23 Kasım 2014 Pazar

Japon Militarizminin Ekonomik Temeli

19. yüzyılın sonunda ve 20. yüzyılın başında emperyalist aşamaya geçen Japonya 21. yüzyılın başında yeni emperyalist maceralara bileniyor.


Bu, Japonya’da kapitalizm varolduğu sürece kaçınılmaz. 120 yıl öncesine göre çok daha ileri bir kapitalist gelişim aşamasına gelmiş bir ülke söz konusu. Bundan 120 yıl önce, şimdiki gelişmişlik düzeyinin çok daha gerisinde olmasına rağmen Japon burjuvazisi emperyalist yayılma ihtiyacı hissetmemiş miydi?


Geçmişi unutmuyoruz. Emperyalist aşamaya geçtiği ilk zamanlarda Çin’deki ulusal sömürgecilik karşıtı ayaklanmaları bastıran, 1905 yılında Rusya’yla girdiği savaşı kazanan, Güney Mançurya ve Kore’yi sömürgeleştiren Japon kapitalizmi bu “başarılı” saldırılarının meyvesini 1903’yen 1913’e kadar geçen sürede sınayi gelişimleri neredeyse iki kat artmamış mıydı?

▬▬▬

### Görev Tanımı
Japon militarizminin ekonomik temeli üzerine yazılan metinde "19. yüzyılın sonunda" sözlerinden aşağıya, "ihtiyacı hissetmemiş miydi?" sözlerine kadar uzanan bölümün tamamını harfi harfine yeniden yazın. Ardından gelen satırların bu alıştırmada hiçbir rolü yoktur.

### Veri Bölümü
▬▬▬

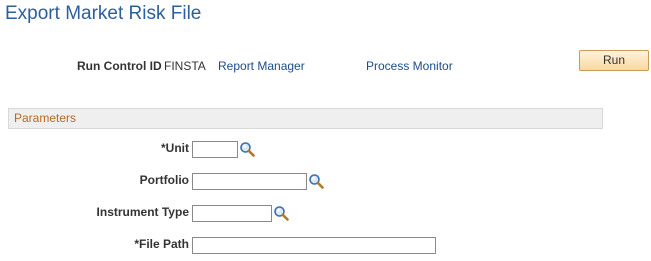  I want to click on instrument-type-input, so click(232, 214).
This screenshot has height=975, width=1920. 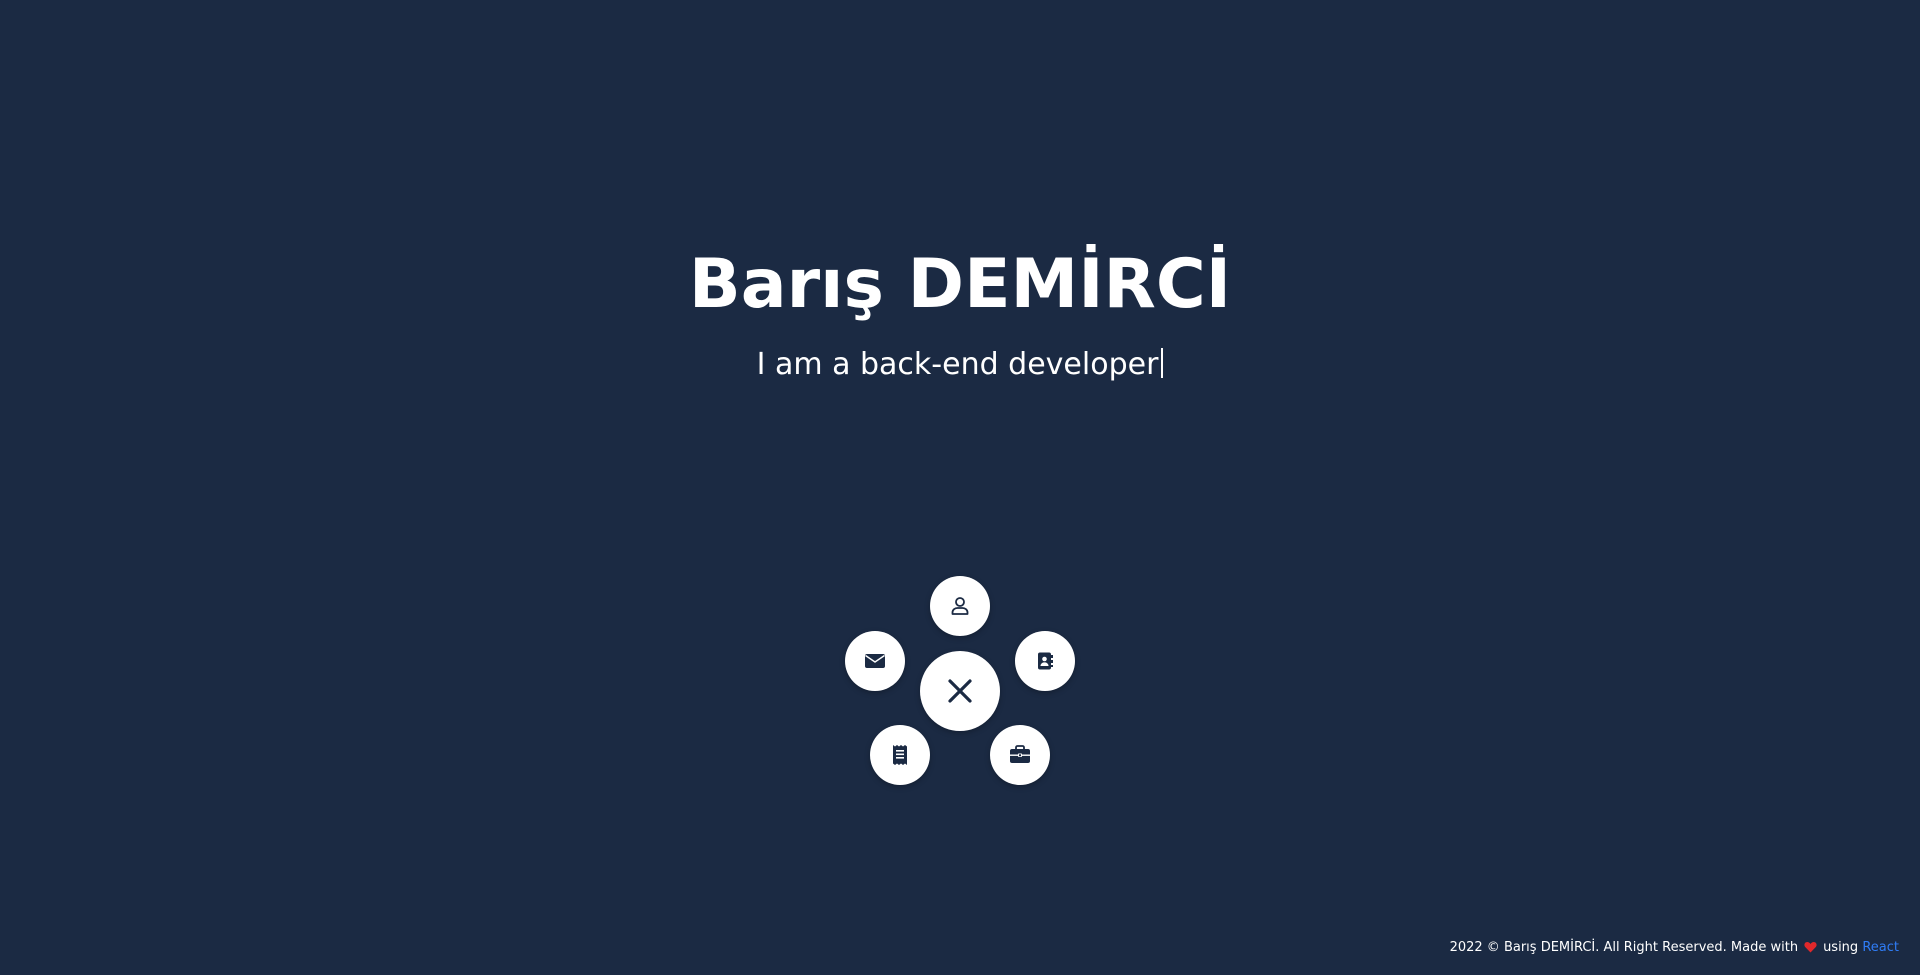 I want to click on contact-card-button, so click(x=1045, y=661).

▬▬▬

### Tamamlanmış Alıştırma
19. yüzyılın sonunda ve 20. yüzyılın başında emperyalist aşamaya geçen Japonya 21. yüzyılın başında yeni emperyalist maceralara bileniyor.


Bu, Japonya’da kapitalizm varolduğu sürece kaçınılmaz. 120 yıl öncesine göre çok daha ileri bir kapitalist gelişim aşamasına gelmiş bir ülke söz konusu. Bundan 120 yıl önce, şimdiki gelişmişlik düzeyinin çok daha gerisinde olmasına rağmen Japon burjuvazisi emperyalist yayılma ihtiyacı hissetmemiş miydi?